* EXERCISE AIM
In the entries that follow, count each line containing "Focus" and state the total, nothing more.

Source records
- Opening Delimiter -

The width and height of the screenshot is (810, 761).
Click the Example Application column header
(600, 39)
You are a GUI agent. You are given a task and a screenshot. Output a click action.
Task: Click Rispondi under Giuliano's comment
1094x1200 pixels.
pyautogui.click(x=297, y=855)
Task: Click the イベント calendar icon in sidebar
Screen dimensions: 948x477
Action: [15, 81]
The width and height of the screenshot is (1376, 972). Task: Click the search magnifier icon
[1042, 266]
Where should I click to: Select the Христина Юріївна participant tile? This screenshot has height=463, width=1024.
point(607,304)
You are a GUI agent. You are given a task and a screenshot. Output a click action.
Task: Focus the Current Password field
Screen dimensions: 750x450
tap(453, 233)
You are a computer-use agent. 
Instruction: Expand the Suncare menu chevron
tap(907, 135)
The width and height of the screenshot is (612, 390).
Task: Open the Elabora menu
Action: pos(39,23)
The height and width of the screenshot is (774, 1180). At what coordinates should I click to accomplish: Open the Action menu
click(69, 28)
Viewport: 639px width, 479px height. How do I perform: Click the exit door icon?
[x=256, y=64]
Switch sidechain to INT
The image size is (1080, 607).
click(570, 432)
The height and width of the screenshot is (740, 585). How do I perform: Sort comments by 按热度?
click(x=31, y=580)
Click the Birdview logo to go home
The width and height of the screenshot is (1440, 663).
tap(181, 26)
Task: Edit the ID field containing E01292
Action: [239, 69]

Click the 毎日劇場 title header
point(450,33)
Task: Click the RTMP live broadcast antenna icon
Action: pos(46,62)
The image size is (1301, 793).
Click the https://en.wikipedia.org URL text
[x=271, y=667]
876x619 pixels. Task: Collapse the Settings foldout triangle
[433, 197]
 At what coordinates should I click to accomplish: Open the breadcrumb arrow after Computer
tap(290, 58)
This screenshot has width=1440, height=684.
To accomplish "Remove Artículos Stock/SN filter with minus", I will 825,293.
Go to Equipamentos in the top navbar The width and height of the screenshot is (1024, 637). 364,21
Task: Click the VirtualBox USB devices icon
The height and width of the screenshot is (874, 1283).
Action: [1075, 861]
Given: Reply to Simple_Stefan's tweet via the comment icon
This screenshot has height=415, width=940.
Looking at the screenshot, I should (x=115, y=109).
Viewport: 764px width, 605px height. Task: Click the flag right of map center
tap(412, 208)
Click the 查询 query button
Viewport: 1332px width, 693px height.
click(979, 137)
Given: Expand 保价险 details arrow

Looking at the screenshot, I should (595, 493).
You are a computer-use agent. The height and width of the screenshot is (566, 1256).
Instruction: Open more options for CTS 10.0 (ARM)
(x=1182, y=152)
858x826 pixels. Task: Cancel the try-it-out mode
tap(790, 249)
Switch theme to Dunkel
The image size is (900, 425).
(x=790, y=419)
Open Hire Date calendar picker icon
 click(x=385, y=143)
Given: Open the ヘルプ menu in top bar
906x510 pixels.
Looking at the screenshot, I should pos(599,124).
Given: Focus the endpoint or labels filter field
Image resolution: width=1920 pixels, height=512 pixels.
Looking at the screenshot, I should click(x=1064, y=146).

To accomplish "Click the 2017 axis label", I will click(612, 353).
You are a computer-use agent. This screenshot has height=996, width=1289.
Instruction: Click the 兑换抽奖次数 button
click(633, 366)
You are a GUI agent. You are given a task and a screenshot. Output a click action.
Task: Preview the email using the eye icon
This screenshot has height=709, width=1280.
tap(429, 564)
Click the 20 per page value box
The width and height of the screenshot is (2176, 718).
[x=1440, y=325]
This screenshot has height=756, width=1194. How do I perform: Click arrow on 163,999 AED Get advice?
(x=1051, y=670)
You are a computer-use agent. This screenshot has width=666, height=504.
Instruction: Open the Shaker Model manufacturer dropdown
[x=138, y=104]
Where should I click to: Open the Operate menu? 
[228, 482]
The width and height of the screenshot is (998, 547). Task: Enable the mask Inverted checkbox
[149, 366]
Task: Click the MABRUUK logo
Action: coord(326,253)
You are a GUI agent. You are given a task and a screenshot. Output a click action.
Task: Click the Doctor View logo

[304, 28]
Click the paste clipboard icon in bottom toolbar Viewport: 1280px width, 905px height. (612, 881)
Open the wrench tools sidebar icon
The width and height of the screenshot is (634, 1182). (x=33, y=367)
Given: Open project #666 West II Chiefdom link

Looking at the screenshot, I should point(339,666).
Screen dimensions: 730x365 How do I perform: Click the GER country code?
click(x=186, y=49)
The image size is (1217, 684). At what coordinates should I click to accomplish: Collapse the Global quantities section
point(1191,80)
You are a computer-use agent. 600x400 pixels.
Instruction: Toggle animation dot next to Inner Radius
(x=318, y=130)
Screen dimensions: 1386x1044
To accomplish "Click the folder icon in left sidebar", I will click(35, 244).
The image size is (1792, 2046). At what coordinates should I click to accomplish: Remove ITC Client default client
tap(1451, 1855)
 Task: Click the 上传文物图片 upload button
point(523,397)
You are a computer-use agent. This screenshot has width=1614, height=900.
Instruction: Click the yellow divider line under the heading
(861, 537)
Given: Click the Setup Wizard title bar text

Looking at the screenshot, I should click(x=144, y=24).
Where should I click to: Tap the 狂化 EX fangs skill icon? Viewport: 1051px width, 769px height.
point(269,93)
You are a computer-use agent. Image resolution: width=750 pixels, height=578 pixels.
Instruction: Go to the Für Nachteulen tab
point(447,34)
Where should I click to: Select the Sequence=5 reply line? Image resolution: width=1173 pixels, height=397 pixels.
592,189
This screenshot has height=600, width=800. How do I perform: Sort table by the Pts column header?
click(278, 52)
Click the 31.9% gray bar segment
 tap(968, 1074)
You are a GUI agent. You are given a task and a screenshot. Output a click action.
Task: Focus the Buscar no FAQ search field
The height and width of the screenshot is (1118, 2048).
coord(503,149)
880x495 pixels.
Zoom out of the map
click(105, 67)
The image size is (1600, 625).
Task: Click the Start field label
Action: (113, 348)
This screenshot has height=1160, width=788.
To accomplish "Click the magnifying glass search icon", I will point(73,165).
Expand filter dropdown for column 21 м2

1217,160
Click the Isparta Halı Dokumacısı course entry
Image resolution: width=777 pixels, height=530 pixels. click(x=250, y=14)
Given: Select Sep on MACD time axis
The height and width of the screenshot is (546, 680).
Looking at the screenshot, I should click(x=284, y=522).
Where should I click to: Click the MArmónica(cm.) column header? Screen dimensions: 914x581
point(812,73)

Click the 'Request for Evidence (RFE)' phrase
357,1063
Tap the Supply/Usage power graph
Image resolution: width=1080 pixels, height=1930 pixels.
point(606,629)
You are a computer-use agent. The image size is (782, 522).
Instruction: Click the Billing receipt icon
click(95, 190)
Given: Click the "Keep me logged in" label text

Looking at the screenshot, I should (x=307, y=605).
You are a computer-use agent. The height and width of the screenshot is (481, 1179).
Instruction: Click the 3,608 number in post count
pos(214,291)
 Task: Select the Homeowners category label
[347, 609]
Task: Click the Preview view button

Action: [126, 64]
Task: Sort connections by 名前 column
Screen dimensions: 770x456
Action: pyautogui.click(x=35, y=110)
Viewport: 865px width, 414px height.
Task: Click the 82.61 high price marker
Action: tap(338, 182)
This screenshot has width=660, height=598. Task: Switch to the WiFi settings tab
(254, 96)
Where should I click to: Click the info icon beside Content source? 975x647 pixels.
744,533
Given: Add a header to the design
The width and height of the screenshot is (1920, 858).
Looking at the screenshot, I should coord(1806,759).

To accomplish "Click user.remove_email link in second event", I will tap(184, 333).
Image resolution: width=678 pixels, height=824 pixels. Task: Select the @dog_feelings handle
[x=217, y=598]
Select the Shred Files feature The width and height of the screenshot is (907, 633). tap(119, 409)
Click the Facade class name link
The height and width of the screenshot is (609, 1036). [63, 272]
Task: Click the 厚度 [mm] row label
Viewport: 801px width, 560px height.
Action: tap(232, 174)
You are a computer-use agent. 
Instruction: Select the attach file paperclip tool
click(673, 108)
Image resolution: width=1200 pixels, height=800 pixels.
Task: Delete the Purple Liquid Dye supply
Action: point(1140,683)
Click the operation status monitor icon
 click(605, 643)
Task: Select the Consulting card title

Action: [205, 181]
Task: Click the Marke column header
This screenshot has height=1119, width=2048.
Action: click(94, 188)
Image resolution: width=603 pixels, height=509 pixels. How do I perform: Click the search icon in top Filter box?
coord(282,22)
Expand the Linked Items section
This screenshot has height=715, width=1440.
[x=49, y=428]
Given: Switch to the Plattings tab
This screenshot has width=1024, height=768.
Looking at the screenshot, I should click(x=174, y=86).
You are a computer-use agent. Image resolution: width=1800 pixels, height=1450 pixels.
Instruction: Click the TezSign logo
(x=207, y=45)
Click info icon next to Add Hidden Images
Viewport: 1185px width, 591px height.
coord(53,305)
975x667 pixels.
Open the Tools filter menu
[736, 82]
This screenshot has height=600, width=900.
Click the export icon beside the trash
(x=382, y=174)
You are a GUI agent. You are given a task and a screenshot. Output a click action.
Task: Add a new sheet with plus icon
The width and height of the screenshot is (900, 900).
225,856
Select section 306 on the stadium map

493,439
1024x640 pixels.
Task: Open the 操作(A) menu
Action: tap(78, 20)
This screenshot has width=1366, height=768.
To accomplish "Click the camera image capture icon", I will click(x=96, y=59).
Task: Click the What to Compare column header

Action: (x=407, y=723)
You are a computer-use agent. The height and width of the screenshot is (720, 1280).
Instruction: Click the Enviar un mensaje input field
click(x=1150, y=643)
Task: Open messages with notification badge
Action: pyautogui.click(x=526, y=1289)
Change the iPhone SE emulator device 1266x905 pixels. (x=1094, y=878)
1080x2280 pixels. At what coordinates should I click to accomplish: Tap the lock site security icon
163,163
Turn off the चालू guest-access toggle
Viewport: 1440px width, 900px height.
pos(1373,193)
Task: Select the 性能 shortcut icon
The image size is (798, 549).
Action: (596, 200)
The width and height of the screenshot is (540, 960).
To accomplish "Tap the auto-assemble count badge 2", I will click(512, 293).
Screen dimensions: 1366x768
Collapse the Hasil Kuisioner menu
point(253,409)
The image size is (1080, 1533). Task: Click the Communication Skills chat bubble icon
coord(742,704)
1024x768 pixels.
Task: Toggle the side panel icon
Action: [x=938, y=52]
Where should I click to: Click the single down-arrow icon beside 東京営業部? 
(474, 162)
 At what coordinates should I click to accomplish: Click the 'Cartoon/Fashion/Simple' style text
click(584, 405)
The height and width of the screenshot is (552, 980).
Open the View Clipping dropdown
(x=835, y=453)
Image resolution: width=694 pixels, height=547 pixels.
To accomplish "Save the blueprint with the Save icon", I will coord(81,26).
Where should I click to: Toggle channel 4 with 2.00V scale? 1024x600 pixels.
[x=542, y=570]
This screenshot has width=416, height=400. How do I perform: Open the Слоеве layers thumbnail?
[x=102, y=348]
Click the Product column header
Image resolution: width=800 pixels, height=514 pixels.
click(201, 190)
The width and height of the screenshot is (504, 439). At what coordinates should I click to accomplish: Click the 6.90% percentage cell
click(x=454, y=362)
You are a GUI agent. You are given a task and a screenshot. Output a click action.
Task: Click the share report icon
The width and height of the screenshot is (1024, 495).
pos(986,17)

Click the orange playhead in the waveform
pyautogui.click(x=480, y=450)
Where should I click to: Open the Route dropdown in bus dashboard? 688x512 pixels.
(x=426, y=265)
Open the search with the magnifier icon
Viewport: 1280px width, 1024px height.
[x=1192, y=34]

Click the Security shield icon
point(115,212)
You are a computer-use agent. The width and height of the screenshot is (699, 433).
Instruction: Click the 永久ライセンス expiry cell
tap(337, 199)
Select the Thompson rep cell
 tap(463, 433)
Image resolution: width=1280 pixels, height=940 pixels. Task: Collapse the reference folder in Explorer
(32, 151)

- Closing Delimiter -

* OUTPUT FOR THIS TASK
3